═══ GIVEN RECORDS

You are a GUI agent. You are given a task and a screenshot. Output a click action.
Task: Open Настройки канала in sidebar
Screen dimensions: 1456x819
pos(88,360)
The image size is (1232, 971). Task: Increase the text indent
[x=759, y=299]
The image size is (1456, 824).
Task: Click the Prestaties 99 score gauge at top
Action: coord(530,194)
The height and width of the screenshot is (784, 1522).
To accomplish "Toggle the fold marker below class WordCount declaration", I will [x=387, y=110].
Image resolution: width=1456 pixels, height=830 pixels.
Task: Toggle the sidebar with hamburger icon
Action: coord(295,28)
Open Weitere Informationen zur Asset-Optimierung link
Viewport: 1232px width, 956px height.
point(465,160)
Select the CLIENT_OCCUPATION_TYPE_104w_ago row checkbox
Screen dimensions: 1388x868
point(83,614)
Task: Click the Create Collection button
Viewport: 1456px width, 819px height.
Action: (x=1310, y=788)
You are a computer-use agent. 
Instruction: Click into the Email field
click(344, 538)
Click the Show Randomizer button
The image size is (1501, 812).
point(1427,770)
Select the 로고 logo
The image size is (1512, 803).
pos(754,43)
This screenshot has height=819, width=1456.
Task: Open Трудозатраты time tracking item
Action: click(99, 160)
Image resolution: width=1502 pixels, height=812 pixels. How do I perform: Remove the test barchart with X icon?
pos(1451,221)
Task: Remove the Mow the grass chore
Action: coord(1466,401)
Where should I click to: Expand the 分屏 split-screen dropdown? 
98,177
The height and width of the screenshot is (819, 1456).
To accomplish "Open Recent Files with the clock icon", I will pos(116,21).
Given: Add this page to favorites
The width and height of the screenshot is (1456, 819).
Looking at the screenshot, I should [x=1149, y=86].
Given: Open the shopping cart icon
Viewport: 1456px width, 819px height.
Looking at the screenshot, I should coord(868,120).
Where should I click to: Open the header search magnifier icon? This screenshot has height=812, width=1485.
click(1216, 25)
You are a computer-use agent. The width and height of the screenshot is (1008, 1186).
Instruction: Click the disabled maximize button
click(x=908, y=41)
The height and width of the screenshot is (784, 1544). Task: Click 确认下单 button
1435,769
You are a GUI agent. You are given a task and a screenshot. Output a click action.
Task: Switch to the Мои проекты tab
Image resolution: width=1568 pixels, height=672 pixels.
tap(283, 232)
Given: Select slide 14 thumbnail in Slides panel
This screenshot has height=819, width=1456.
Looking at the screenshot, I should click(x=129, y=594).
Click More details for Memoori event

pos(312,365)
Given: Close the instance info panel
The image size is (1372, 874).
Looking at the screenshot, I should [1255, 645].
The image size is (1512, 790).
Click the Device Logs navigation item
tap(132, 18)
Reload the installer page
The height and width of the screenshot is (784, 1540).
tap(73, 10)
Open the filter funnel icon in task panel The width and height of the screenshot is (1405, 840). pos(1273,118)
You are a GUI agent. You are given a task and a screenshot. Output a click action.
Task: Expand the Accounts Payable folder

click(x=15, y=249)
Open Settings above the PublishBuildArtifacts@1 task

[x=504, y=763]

══════

__ABOUT THIS EXERCISE__. Return only those lines of the records that contain the string "panel".

__SOLUTION FOR THIS TASK__.
Given: Select slide 14 thumbnail in Slides panel
Given: Close the instance info panel
Open the filter funnel icon in task panel The width and height of the screenshot is (1405, 840). pos(1273,118)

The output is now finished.